# ABOUT THIS TASK
The response must reproduce every record in full.

··· DATA TO USE

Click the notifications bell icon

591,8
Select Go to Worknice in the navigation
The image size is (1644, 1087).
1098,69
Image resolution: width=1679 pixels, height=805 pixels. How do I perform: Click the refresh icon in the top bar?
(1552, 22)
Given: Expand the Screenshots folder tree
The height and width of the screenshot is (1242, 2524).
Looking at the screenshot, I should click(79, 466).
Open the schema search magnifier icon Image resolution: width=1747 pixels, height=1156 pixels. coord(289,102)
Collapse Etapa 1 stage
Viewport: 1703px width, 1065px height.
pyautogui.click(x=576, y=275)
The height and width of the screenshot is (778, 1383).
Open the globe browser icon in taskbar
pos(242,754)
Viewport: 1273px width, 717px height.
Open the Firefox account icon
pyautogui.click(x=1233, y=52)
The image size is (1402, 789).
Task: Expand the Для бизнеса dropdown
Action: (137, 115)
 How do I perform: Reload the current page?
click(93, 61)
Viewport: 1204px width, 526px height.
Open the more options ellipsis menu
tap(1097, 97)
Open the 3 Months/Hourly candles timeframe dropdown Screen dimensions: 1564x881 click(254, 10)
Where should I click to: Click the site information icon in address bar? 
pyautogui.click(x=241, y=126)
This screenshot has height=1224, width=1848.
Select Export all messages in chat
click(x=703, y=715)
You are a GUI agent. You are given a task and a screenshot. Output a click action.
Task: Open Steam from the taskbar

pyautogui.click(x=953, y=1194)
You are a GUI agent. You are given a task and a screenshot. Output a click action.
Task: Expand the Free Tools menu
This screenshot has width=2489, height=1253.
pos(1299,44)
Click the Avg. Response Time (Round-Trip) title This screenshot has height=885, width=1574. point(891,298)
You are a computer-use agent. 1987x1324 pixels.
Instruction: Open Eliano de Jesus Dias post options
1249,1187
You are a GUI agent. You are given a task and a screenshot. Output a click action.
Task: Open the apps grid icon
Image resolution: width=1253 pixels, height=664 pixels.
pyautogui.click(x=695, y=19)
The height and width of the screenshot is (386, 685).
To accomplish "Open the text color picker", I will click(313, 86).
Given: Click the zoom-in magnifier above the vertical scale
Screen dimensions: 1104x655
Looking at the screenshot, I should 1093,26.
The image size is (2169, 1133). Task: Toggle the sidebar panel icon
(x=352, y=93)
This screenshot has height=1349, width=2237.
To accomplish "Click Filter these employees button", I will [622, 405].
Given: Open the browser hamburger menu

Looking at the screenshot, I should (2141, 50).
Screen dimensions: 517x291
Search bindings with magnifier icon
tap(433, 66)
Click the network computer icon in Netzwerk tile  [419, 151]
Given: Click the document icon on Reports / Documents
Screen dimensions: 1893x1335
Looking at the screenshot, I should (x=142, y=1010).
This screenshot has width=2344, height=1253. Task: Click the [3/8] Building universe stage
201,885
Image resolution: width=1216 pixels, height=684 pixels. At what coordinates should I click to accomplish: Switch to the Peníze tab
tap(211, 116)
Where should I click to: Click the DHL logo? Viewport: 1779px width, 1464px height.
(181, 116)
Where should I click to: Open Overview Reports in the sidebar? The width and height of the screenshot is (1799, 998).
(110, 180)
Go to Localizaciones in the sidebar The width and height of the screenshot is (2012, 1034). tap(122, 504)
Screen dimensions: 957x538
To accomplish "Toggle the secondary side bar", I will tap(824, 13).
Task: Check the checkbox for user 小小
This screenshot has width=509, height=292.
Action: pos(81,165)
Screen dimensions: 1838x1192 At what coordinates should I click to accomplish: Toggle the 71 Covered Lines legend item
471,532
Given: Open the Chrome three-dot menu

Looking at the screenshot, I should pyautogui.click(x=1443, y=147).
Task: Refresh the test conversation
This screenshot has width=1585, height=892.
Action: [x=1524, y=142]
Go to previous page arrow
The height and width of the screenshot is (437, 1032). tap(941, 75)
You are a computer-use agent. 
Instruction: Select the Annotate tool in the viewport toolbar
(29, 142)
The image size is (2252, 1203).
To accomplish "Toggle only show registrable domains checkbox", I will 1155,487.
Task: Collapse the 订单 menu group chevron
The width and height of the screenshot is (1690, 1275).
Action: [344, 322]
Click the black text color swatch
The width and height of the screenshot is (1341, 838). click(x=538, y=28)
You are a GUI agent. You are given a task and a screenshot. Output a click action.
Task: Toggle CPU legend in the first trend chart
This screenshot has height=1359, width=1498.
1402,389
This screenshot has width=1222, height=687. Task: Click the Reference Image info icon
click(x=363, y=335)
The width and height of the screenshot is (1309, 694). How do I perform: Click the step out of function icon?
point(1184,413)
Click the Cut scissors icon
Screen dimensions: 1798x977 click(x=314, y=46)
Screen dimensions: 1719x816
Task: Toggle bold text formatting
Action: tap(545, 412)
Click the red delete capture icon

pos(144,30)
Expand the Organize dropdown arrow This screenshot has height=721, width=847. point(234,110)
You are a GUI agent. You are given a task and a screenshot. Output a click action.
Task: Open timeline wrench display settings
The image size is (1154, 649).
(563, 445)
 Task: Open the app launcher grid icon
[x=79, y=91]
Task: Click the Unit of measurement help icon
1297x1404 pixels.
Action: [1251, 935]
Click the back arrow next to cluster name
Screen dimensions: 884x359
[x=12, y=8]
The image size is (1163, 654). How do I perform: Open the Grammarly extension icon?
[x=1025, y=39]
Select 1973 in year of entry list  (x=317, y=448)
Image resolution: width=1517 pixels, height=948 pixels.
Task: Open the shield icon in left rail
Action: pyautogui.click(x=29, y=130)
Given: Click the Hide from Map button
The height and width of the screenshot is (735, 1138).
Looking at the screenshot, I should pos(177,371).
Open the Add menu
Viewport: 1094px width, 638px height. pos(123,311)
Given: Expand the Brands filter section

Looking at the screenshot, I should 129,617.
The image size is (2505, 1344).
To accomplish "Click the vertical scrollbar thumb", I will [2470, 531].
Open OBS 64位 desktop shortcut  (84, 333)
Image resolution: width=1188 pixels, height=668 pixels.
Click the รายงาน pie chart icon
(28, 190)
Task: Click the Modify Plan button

······

# RESPONSE TO THE TASK
Click the notifications bell icon

591,8
Select Go to Worknice in the navigation
The image size is (1644, 1087).
1098,69
Image resolution: width=1679 pixels, height=805 pixels. How do I perform: Click the refresh icon in the top bar?
(1552, 22)
Given: Expand the Screenshots folder tree
The height and width of the screenshot is (1242, 2524).
Looking at the screenshot, I should click(79, 466).
Open the schema search magnifier icon Image resolution: width=1747 pixels, height=1156 pixels. coord(289,102)
Collapse Etapa 1 stage
Viewport: 1703px width, 1065px height.
pyautogui.click(x=576, y=275)
The height and width of the screenshot is (778, 1383).
Open the globe browser icon in taskbar
pos(242,754)
Viewport: 1273px width, 717px height.
Open the Firefox account icon
pyautogui.click(x=1233, y=52)
The image size is (1402, 789).
Task: Expand the Для бизнеса dropdown
Action: (137, 115)
 How do I perform: Reload the current page?
click(93, 61)
Viewport: 1204px width, 526px height.
Open the more options ellipsis menu
tap(1097, 97)
Open the 3 Months/Hourly candles timeframe dropdown Screen dimensions: 1564x881 click(254, 10)
Where should I click to: Click the site information icon in address bar? 
pyautogui.click(x=241, y=126)
This screenshot has height=1224, width=1848.
Select Export all messages in chat
click(x=703, y=715)
You are a GUI agent. You are given a task and a screenshot. Output a click action.
Task: Open Steam from the taskbar

pyautogui.click(x=953, y=1194)
You are a GUI agent. You are given a task and a screenshot. Output a click action.
Task: Expand the Free Tools menu
This screenshot has width=2489, height=1253.
pos(1299,44)
Click the Avg. Response Time (Round-Trip) title This screenshot has height=885, width=1574. point(891,298)
You are a computer-use agent. 1987x1324 pixels.
Instruction: Open Eliano de Jesus Dias post options
1249,1187
You are a GUI agent. You are given a task and a screenshot. Output a click action.
Task: Open the apps grid icon
Image resolution: width=1253 pixels, height=664 pixels.
pyautogui.click(x=695, y=19)
The height and width of the screenshot is (386, 685).
To accomplish "Open the text color picker", I will click(313, 86).
Given: Click the zoom-in magnifier above the vertical scale
Screen dimensions: 1104x655
Looking at the screenshot, I should 1093,26.
The image size is (2169, 1133). Task: Toggle the sidebar panel icon
(x=352, y=93)
This screenshot has height=1349, width=2237.
To accomplish "Click Filter these employees button", I will [622, 405].
Given: Open the browser hamburger menu

Looking at the screenshot, I should (2141, 50).
Screen dimensions: 517x291
Search bindings with magnifier icon
tap(433, 66)
Click the network computer icon in Netzwerk tile  [419, 151]
Given: Click the document icon on Reports / Documents
Screen dimensions: 1893x1335
Looking at the screenshot, I should (x=142, y=1010).
This screenshot has width=2344, height=1253. Task: Click the [3/8] Building universe stage
201,885
Image resolution: width=1216 pixels, height=684 pixels. At what coordinates should I click to accomplish: Switch to the Peníze tab
tap(211, 116)
Where should I click to: Click the DHL logo? Viewport: 1779px width, 1464px height.
(181, 116)
Where should I click to: Open Overview Reports in the sidebar? The width and height of the screenshot is (1799, 998).
(110, 180)
Go to Localizaciones in the sidebar The width and height of the screenshot is (2012, 1034). tap(122, 504)
Screen dimensions: 957x538
To accomplish "Toggle the secondary side bar", I will tap(824, 13).
Task: Check the checkbox for user 小小
This screenshot has width=509, height=292.
Action: pos(81,165)
Screen dimensions: 1838x1192 At what coordinates should I click to accomplish: Toggle the 71 Covered Lines legend item
471,532
Given: Open the Chrome three-dot menu

Looking at the screenshot, I should pyautogui.click(x=1443, y=147).
Task: Refresh the test conversation
This screenshot has width=1585, height=892.
Action: [x=1524, y=142]
Go to previous page arrow
The height and width of the screenshot is (437, 1032). tap(941, 75)
You are a computer-use agent. 
Instruction: Select the Annotate tool in the viewport toolbar
(29, 142)
The image size is (2252, 1203).
To accomplish "Toggle only show registrable domains checkbox", I will 1155,487.
Task: Collapse the 订单 menu group chevron
The width and height of the screenshot is (1690, 1275).
Action: [344, 322]
Click the black text color swatch
The width and height of the screenshot is (1341, 838). click(x=538, y=28)
You are a GUI agent. You are given a task and a screenshot. Output a click action.
Task: Toggle CPU legend in the first trend chart
This screenshot has height=1359, width=1498.
1402,389
This screenshot has width=1222, height=687. Task: Click the Reference Image info icon
click(x=363, y=335)
The width and height of the screenshot is (1309, 694). How do I perform: Click the step out of function icon?
point(1184,413)
Click the Cut scissors icon
Screen dimensions: 1798x977 click(x=314, y=46)
Screen dimensions: 1719x816
Task: Toggle bold text formatting
Action: tap(545, 412)
Click the red delete capture icon

pos(144,30)
Expand the Organize dropdown arrow This screenshot has height=721, width=847. point(234,110)
You are a GUI agent. You are given a task and a screenshot. Output a click action.
Task: Open timeline wrench display settings
The image size is (1154, 649).
(563, 445)
 Task: Open the app launcher grid icon
[x=79, y=91]
Task: Click the Unit of measurement help icon
1297x1404 pixels.
Action: [1251, 935]
Click the back arrow next to cluster name
Screen dimensions: 884x359
[x=12, y=8]
The image size is (1163, 654). How do I perform: Open the Grammarly extension icon?
[x=1025, y=39]
Select 1973 in year of entry list  (x=317, y=448)
Image resolution: width=1517 pixels, height=948 pixels.
Task: Open the shield icon in left rail
Action: pyautogui.click(x=29, y=130)
Given: Click the Hide from Map button
The height and width of the screenshot is (735, 1138).
Looking at the screenshot, I should pos(177,371).
Open the Add menu
Viewport: 1094px width, 638px height. pos(123,311)
Given: Expand the Brands filter section

Looking at the screenshot, I should 129,617.
The image size is (2505, 1344).
To accomplish "Click the vertical scrollbar thumb", I will [2470, 531].
Open OBS 64位 desktop shortcut  (84, 333)
Image resolution: width=1188 pixels, height=668 pixels.
Click the รายงาน pie chart icon
(28, 190)
Task: Click the Modify Plan button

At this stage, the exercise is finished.